アハマド前野さん
大変残念ですが、もう時間が残り僅かです。最後に質問がありましまらお受けしたいと思います。今まで私達がお話したことやそれ以外のことについてでも構いません。
質問者
バングラデシュでJICAの日本人の方が、バングラデシュの為に一生懸命やってこられた方が、過激派に殺されました。これはイスラームではどのように説明されているのでしょうか?
アハマド前野さん
ご質問ありがとうございます。これはイスラームの名を語っては決して決して正当化出来ない行為です。と申しますのは、ムスリムが信じている聖典クルアーンの中にはっきりと述べられています。『1人を殺した者,地上で悪を働いたという理由もなく人を殺す者は,全人類を殺したのと同じである。1人の生命を救う者は,全人類の生命を救ったのと同じである。』バングラデシュで起きた悲惨な事件や、シリアの人質事件も含め、テロがイスラームと結び付けられること自体がおかしいのです。断じてイスラームの名を持って正当化出来ない行為であることをご理解下さい。
質問者
ムスリムが非イスラーム圏で生活するにあたって、1番困難なこと、ムスリムとして生きるのに困難であると思われたこと、困難を乗り越えた経験、現在こんな困難がありまして皆様に分かって頂きたいという事がありましたら、1人ずつ教えて頂けないでしょうか?
アスアド木村さん
僕の場合は、大学でも、礼拝するにしても断食するにしても、周りにムスリムがいて、何の障害も無く出来ています。

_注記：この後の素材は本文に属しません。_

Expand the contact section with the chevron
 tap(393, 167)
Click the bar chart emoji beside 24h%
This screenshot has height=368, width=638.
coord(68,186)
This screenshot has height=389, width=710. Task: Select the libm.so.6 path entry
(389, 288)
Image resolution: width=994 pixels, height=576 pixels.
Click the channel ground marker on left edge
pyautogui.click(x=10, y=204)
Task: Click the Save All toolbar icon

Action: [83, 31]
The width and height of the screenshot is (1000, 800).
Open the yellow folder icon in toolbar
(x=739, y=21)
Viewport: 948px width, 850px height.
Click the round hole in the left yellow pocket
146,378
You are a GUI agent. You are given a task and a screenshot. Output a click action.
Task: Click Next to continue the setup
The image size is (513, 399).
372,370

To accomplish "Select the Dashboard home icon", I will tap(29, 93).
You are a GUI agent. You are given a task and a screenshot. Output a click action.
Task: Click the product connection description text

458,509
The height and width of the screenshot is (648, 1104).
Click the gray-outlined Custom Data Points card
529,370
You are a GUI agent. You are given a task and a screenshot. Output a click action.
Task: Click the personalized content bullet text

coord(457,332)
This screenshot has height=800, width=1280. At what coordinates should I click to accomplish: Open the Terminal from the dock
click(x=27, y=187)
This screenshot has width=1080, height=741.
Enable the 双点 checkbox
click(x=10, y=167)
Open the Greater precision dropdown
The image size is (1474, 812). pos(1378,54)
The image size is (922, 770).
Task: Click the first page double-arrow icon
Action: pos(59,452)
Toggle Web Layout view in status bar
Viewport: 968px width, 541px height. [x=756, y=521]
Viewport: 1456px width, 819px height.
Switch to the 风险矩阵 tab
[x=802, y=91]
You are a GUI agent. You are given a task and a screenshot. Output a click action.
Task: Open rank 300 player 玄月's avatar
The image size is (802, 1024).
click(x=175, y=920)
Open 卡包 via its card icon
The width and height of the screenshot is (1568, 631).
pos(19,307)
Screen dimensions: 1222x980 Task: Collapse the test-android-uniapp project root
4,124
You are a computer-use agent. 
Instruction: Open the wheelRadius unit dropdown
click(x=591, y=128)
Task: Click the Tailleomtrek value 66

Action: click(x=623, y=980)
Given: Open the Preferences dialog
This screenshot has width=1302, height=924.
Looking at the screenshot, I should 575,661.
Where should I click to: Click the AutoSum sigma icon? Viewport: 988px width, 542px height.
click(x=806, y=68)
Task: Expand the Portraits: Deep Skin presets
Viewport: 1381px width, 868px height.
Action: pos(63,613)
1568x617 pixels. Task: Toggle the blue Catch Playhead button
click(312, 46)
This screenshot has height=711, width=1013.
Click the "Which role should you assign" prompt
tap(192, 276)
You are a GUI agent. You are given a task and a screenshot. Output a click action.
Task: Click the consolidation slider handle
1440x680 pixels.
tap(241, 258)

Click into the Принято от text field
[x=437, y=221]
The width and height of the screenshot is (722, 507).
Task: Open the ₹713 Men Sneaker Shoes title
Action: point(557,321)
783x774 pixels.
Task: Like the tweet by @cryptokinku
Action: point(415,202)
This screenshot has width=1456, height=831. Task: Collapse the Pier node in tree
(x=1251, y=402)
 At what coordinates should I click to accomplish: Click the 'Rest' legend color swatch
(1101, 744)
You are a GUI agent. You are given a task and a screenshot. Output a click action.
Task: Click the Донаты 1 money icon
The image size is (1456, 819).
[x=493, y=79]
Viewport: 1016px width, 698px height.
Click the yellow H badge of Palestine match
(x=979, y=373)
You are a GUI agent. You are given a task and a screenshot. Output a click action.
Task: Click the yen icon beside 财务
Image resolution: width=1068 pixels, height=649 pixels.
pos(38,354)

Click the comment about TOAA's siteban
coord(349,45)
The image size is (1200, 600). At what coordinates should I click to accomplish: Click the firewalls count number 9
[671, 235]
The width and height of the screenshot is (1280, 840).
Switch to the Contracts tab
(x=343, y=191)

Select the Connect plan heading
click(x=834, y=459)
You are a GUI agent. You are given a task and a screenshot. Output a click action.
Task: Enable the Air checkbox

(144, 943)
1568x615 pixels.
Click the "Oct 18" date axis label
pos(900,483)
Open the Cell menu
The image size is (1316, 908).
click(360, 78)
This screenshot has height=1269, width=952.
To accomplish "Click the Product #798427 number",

日本人のムスリムとして、1番問題があると思うのが、僕の両親は理解があるので何の問題も無いのですが、特に改宗ムスリムの場合は、日本人の親、親族との問題が1番大きいのではないかと思います。お墓の問題等。田舎では、日本人ムスリムはおろかムスリムに会ったことがない方も沢山いらっしゃるので、どのように理解して貰えるかが大きな課題だと思います。
オグラシンゴさん
困難なこと、という質問ですが、アルハムドゥリラー、今までムスリムでいて、困難であったこと、この問題は絶対に乗り越えられないよ、といったものはありませんでした。なぜかというと前野先生をはじめ、相談できる方が一杯いらっしゃったので、そういう意味で、日本にいるということで困難であったことはありません。それが幸せであったと思います。
アフダリーさん
困難なこと、というのは僕はそれ程無いのですが、高校生として、周りのムスリムを見て、思うのが、自分はムスリムで、周りは日本人、ムスリムではないので、自分のアイデンティティを伝えると、周りからバッシングを与えられたり、いじめられたり。周りの日本人の抱くイスラームのイメージが良くないので、子供は自分のアイデンティティを伝えることが出来ない、確立することが出来ないというのが、1番大きな困難なのではないかなと思います。
アミーンさん
また僕も質問とは真逆のことを言ってしまうと思いますが、日本に住むムスリム同士、ムスリム社会自体に問題があるのかもしれませんが、日本社会でイスラームを実践することの弊害はそこまで大きくはないと思います。ここにいる外国人ムスリムの方もうなずいてくれると思いますが、「日本人の方がムスリムよりもムスリムらしい。」という言葉を良く聞くと思います。日本人のマナー、生活の仕方がいかにイスラーム的であって、いかに美しいか、見ていて学ぶことが多いなと、ムスリムではない人達を見ていつも思います。僕が恵まれていたのかもしれませんが、それに加えて理解をしてくれる方々も多くて、ムスリムとして日本社会に対する不満は僕自身はありません。
アハマド前野さん
すみません、時間が残っていませんので、女性の方、代表して意見を言って貰っても良いでしょうか?
ダルウィーシュ菜奈さん
私は海外に住んでいて、日本に来たのがほんの10年前なので、最初と、2番目に勤めた会社が日系の会社でした。あまりにも、イスラームに対する理解が足りないと思いました。礼拝をしたいと言ったのですが、「礼拝に時間を割くことは出来ない。」と言われてしまいました。「煙草休憩を20分取っている方もいるし、そこで談笑している方達もいるし、礼拝は5分で済むんですけれども?」と聞いたところ、「人が見てしまうから。」と言われてしまいました。「見えないところで、会議室等でやらせて下さい。」と聞いたところ、「空いている部屋はない。」と非協力的でした。そのことは困難であると思いました。それを解消する為には、外資系の会社に勤めるのが1番かなと思って、転職をしました。転職したらそんな困難は無くなりました。
アハマド前野さん
もっと続けたいのですが、ご清聴ありがとうございました。10代から40代の日本語人ムスリムのセミパネルディスカッション、いかがでしょうか?ご感想等お寄せ頂けましたら、改善に結び付けられると思いますので、どうぞ宜しくお願い致します。どうもご清聴ありがとうございました。